Records in a dataset
--- --- ---

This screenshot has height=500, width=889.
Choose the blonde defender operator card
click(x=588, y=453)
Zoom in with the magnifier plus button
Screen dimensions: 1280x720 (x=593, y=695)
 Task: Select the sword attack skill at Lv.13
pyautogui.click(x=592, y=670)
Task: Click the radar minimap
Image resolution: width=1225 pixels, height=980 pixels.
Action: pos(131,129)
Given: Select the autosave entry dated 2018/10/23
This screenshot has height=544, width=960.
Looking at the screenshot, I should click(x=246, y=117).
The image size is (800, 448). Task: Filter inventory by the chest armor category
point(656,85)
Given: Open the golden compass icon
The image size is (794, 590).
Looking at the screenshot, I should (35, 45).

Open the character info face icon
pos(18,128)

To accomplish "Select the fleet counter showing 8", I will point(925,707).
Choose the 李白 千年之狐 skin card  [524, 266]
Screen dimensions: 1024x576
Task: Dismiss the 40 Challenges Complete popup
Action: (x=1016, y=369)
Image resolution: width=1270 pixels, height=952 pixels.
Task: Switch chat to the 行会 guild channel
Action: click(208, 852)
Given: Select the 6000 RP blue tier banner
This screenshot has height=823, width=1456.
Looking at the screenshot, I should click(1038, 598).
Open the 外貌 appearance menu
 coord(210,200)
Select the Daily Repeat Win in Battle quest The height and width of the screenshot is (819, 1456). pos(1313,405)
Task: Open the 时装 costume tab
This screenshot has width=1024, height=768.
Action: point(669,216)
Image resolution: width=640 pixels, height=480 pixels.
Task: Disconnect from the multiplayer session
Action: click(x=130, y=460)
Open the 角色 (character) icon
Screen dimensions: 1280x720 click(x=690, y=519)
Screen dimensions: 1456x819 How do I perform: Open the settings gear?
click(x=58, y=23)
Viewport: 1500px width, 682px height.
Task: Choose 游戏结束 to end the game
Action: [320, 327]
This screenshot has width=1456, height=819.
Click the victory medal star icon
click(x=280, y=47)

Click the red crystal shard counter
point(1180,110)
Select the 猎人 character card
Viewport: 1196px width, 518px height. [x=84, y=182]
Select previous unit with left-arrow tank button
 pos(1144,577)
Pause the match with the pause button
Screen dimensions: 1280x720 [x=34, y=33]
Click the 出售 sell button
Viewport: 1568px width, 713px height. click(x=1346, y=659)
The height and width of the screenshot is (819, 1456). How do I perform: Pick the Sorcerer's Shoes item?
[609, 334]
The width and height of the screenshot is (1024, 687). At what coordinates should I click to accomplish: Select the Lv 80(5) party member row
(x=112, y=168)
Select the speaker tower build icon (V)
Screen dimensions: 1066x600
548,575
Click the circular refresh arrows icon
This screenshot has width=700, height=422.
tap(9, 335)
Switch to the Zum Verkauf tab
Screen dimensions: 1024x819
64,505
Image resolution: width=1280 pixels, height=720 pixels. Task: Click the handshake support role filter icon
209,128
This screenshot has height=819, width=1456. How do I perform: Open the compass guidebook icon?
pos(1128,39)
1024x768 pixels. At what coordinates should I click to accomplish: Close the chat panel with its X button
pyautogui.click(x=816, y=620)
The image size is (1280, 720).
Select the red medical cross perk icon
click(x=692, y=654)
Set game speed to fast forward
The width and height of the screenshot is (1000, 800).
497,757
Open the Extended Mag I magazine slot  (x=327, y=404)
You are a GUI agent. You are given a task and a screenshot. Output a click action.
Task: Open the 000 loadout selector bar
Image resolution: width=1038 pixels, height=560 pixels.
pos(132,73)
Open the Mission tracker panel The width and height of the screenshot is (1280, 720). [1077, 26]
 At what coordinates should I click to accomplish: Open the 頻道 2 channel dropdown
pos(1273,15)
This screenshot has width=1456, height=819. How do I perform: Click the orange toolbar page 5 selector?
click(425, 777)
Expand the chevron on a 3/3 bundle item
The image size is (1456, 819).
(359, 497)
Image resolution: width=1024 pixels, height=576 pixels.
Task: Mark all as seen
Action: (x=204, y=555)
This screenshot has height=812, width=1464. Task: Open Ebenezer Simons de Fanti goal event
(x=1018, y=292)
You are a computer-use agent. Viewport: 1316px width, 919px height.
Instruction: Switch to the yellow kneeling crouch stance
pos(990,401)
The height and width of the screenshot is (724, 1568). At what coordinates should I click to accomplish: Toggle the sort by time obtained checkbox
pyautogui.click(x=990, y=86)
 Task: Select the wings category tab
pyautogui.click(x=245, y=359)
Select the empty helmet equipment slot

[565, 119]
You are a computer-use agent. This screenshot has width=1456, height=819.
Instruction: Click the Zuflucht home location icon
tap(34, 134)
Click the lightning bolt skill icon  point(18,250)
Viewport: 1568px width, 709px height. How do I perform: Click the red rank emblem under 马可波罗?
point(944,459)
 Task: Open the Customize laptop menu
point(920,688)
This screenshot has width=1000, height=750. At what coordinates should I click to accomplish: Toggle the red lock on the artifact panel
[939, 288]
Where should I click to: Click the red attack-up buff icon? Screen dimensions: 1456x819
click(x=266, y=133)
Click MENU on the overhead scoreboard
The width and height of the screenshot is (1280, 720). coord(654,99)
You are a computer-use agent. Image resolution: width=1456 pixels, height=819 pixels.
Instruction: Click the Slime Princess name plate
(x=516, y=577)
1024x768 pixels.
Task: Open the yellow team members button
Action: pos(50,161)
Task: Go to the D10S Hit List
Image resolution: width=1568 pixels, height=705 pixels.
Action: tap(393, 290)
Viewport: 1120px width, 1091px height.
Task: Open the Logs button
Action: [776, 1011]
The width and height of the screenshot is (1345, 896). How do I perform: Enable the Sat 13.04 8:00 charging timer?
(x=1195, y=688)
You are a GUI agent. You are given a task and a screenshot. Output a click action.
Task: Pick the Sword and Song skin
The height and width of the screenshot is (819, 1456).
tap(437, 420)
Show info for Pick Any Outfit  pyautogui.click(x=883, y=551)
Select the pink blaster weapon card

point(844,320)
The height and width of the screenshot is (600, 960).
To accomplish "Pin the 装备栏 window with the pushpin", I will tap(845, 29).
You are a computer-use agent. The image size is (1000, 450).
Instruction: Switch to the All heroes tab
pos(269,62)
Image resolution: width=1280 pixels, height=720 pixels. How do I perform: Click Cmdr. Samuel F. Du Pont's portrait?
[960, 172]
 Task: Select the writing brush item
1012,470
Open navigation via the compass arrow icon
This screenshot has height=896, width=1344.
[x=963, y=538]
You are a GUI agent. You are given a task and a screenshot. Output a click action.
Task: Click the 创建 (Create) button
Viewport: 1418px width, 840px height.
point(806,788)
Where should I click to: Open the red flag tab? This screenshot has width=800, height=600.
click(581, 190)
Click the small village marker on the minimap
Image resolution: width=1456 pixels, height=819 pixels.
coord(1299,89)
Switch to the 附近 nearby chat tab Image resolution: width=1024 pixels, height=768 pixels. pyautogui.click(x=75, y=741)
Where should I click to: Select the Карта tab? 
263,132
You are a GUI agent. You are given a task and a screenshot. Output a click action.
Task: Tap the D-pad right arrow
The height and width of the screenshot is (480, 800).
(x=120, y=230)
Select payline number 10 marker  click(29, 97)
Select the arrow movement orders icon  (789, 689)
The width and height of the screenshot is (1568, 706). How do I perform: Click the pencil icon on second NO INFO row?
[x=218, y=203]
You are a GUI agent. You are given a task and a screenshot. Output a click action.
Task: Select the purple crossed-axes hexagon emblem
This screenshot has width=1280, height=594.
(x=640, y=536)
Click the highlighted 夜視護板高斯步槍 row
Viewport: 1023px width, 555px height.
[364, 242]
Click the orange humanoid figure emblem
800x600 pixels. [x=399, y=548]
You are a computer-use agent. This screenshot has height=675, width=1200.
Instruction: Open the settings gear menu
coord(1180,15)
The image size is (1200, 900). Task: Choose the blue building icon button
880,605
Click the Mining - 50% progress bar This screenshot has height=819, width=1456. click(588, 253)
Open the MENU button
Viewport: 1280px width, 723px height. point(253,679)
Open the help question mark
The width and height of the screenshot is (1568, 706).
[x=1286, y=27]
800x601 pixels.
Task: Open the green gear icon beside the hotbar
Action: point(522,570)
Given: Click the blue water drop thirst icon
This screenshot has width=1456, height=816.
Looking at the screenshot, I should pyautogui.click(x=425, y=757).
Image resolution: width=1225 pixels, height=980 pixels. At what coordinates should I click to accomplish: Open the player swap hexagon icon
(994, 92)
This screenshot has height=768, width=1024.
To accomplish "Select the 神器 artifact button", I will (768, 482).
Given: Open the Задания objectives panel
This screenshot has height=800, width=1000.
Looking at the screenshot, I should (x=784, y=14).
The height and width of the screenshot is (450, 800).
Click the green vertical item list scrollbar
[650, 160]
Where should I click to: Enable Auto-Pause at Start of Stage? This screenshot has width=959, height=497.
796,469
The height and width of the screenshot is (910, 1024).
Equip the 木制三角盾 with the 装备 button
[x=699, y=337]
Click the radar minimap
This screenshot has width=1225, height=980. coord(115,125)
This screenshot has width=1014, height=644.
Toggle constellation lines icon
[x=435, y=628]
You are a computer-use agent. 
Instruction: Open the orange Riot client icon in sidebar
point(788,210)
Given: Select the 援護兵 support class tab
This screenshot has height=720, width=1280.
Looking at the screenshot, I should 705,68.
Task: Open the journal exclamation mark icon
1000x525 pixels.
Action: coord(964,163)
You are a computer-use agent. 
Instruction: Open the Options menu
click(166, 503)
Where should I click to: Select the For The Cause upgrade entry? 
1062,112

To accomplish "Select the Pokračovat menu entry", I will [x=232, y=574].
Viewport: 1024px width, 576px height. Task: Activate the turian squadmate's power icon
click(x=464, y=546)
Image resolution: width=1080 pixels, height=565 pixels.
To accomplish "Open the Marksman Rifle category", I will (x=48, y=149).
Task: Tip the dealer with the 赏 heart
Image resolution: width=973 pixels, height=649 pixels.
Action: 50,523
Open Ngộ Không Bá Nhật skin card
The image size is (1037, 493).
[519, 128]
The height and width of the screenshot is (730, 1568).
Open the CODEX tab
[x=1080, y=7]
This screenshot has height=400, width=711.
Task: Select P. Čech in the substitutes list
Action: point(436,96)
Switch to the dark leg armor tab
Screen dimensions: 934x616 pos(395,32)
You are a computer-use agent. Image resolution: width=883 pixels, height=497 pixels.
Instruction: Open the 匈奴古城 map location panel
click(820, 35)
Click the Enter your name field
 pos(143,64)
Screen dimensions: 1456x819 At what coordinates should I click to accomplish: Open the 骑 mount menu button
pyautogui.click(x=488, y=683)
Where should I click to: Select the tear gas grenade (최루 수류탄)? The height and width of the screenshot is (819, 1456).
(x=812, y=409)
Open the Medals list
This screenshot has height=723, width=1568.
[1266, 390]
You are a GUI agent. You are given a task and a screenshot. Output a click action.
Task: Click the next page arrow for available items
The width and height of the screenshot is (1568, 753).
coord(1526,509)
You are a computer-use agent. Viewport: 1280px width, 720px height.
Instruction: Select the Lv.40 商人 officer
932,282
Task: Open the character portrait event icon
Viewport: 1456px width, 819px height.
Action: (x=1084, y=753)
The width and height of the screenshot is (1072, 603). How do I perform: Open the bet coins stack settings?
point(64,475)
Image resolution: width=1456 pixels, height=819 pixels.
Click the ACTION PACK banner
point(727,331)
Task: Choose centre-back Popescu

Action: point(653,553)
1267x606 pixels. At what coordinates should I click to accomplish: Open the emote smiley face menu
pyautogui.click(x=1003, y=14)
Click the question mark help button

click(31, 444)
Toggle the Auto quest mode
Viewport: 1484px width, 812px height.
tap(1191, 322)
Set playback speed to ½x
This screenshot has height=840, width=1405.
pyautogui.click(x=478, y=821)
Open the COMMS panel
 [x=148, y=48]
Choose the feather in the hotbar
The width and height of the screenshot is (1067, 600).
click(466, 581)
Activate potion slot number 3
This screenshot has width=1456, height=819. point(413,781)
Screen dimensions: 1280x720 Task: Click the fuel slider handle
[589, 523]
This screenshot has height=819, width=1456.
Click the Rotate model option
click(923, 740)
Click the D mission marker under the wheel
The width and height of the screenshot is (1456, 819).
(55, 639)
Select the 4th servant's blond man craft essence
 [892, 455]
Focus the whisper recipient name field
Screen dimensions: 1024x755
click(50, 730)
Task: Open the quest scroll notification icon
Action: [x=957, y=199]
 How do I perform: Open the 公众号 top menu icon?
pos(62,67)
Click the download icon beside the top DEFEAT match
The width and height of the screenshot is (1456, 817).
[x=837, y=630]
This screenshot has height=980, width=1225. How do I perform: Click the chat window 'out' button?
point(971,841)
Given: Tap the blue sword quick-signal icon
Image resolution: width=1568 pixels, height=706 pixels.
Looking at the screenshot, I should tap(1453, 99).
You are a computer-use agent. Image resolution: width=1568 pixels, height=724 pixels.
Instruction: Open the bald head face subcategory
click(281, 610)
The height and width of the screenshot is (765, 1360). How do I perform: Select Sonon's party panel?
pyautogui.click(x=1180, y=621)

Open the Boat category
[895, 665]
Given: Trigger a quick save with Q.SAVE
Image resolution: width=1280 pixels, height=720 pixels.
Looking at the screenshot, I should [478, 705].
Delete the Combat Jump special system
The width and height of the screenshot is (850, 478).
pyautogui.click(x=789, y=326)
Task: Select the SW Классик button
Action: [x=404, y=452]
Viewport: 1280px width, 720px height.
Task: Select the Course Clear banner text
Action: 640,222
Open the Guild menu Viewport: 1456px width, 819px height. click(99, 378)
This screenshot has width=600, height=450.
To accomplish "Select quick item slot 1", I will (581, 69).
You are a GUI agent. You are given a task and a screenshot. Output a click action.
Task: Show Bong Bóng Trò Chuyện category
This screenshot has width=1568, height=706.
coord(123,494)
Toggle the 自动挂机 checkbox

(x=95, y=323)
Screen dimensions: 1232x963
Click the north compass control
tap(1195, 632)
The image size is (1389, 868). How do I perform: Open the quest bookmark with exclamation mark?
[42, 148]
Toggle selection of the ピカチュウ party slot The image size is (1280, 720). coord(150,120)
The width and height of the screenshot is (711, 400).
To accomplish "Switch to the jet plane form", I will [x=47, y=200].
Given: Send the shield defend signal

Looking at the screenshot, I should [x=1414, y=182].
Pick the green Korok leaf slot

--- --- ---

=== Stated exercise ===
Convert the items, starting with the line containing "Open the Extended" and going on through the line containing "pos(132,73)", into a Markdown table with the columns No. and Line, leaving out any blank lines.

=== Task solution ===
| No. | Line |
|---|---|
| 1 | Open the Extended Mag I magazine slot  (x=327, y=404) |
| 2 | You are a GUI agent. You are given a task and a screenshot. Output a click action. |
| 3 | Task: Open the 000 loadout selector bar |
| 4 | Image resolution: width=1038 pixels, height=560 pixels. |
| 5 | pos(132,73) |